** Opening Data extract block **

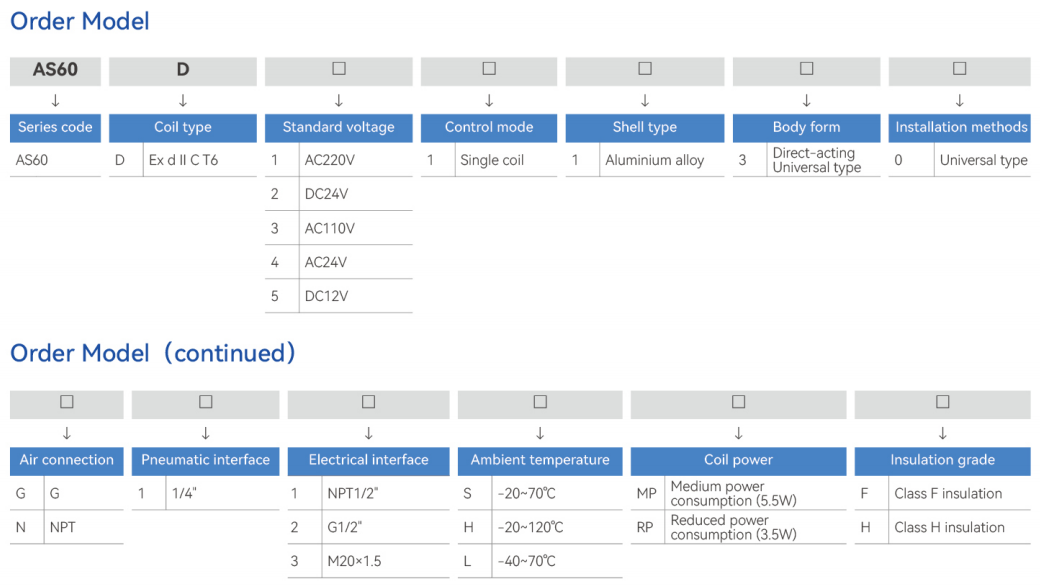Tick the box above Control mode

click(x=489, y=68)
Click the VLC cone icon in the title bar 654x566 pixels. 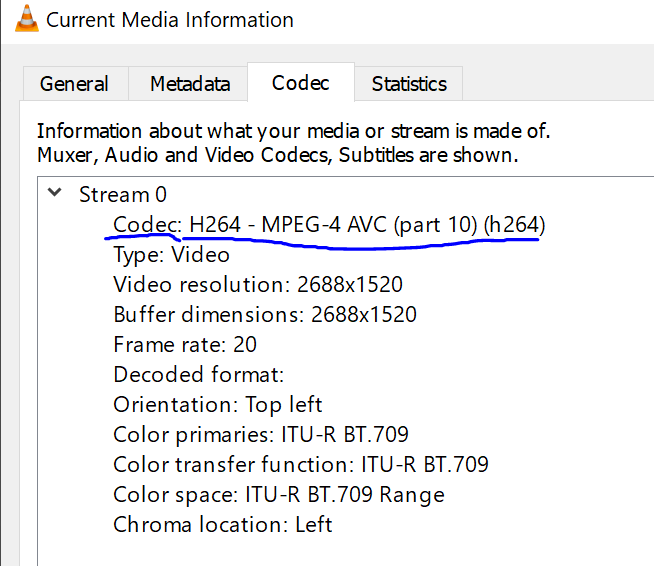pos(25,19)
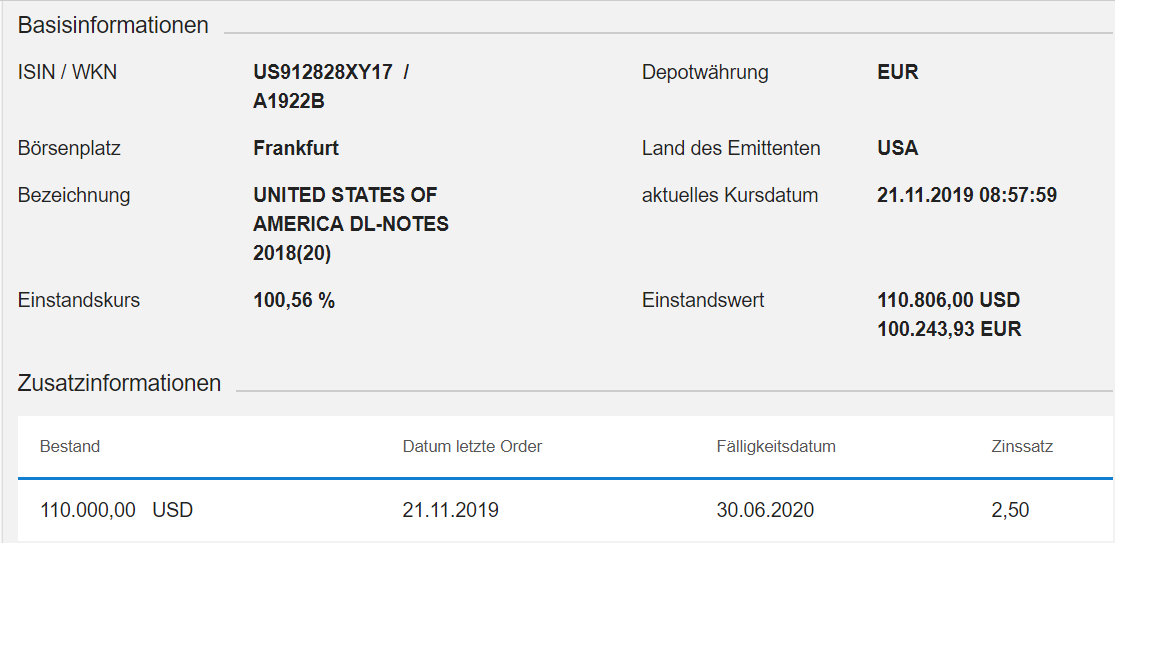This screenshot has height=648, width=1152.
Task: Click the Bestand column header
Action: coord(70,447)
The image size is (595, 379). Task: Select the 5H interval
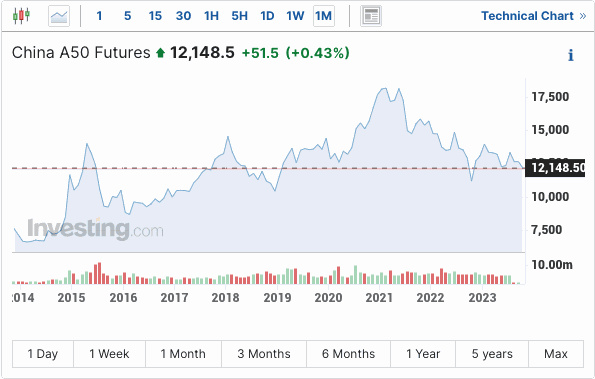239,16
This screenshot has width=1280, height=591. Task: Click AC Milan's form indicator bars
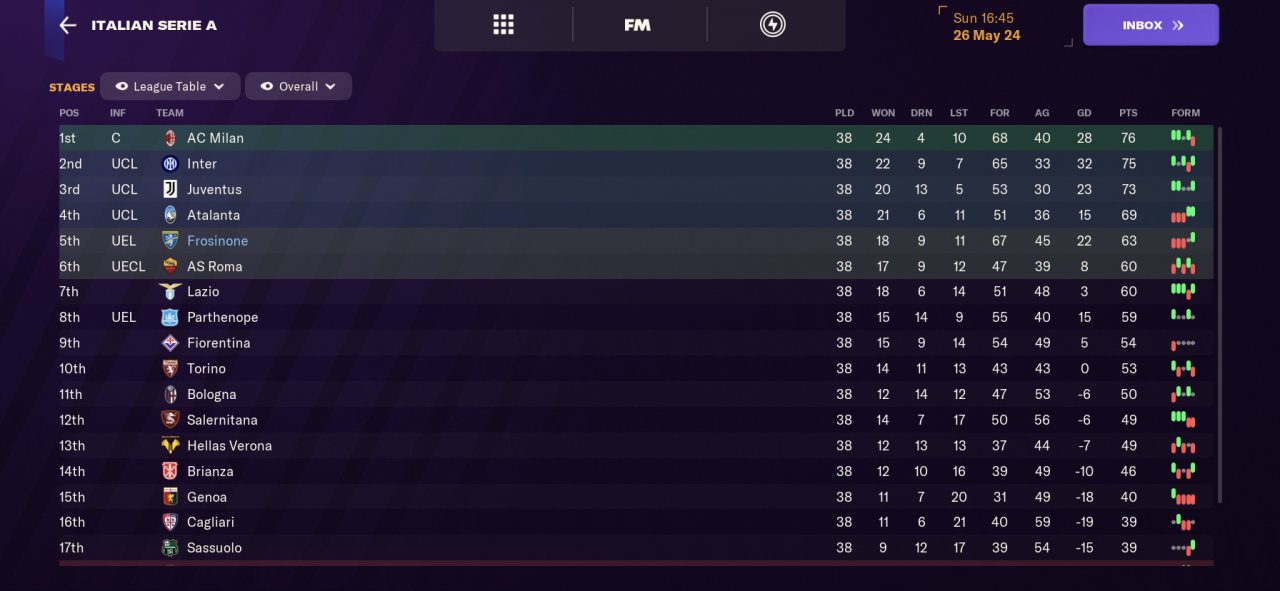[1182, 137]
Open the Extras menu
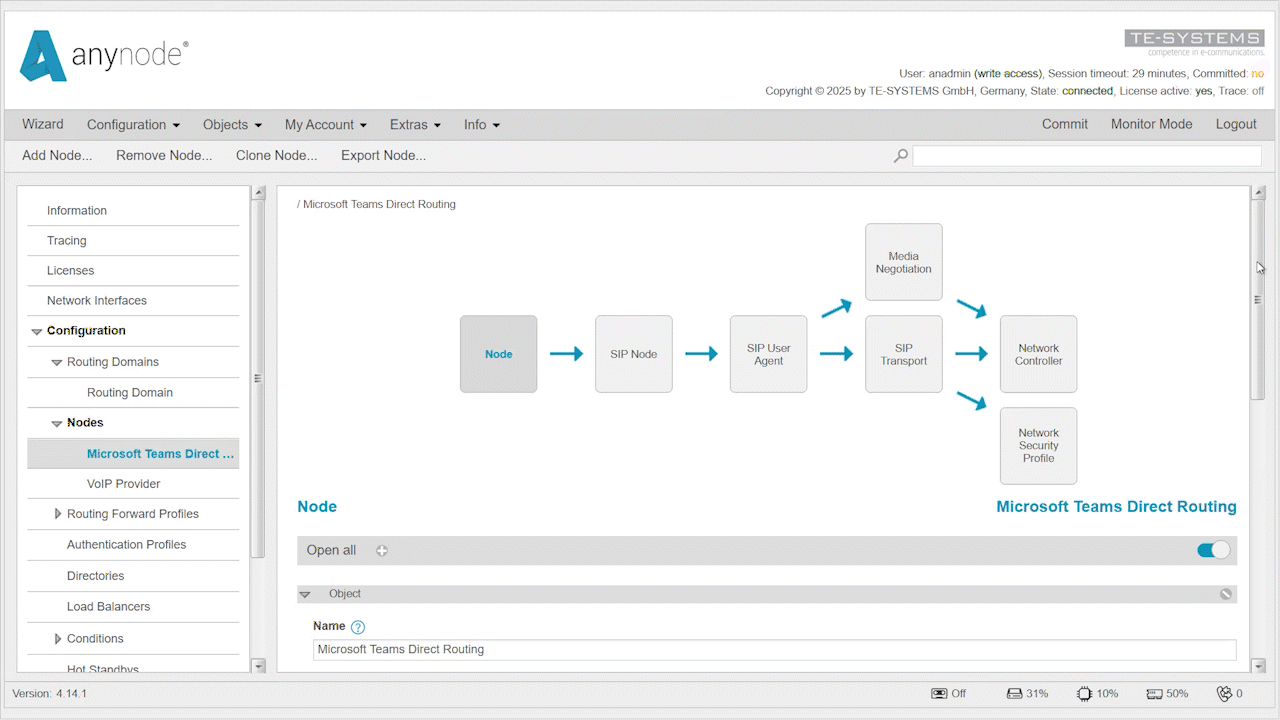This screenshot has height=720, width=1280. (415, 125)
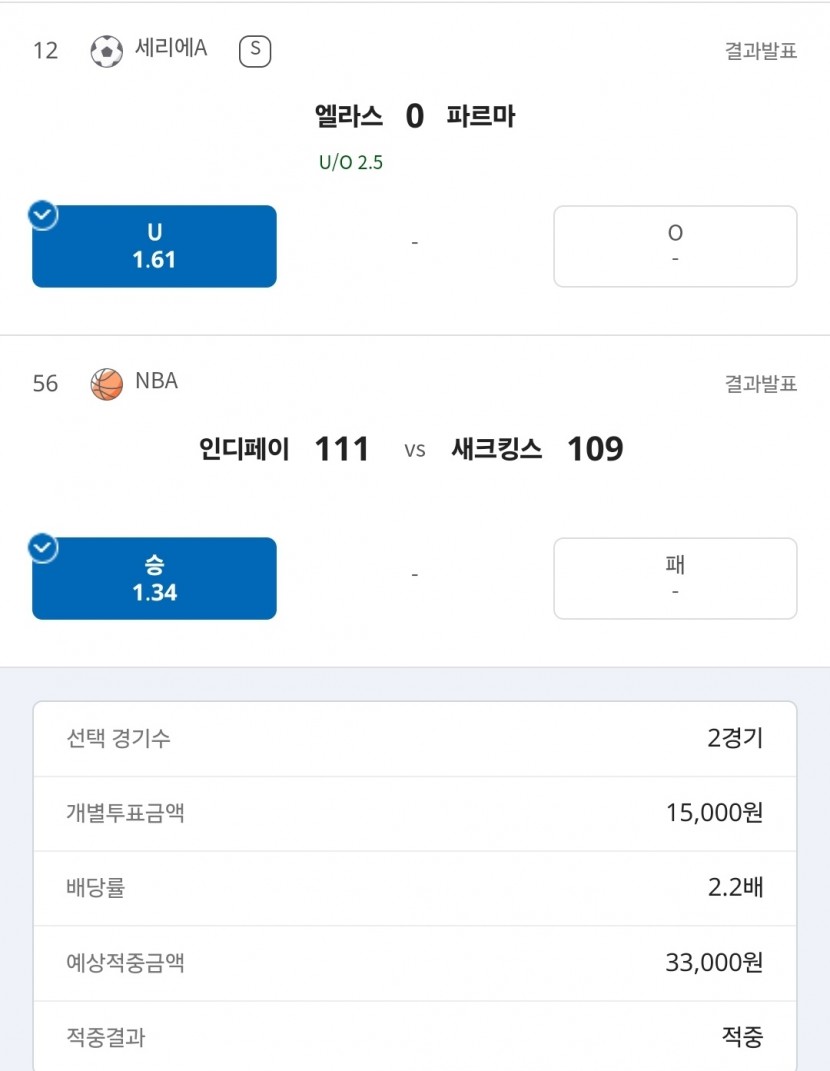Screen dimensions: 830x1071
Task: Click the 선택 경기수 summary row
Action: click(x=415, y=738)

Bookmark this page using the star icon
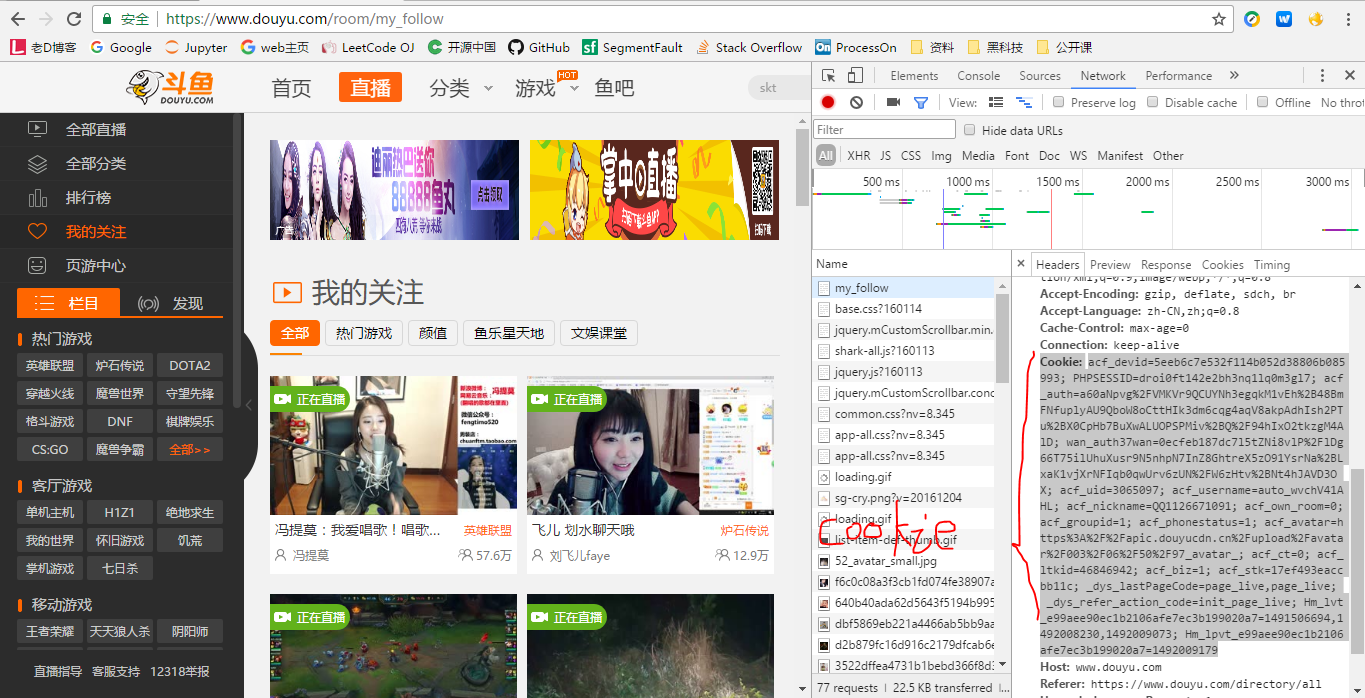pos(1218,19)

** Closing Data extract block **

Assignment:
From the line that holds "The image size" to the last line of the data, return those lines exactly and nothing else; both ends count, and pictures stay out.

The completed task:
The image size is (595, 379). Task: Select the 5H interval
239,16
This screenshot has width=1280, height=591. Task: Click AC Milan's form indicator bars
[1182, 137]
Open the Extras menu
This screenshot has height=720, width=1280. (415, 125)
Screen dimensions: 830x1071
Task: Click the 선택 경기수 summary row
Action: click(x=415, y=738)

Bookmark this page using the star icon
pos(1218,19)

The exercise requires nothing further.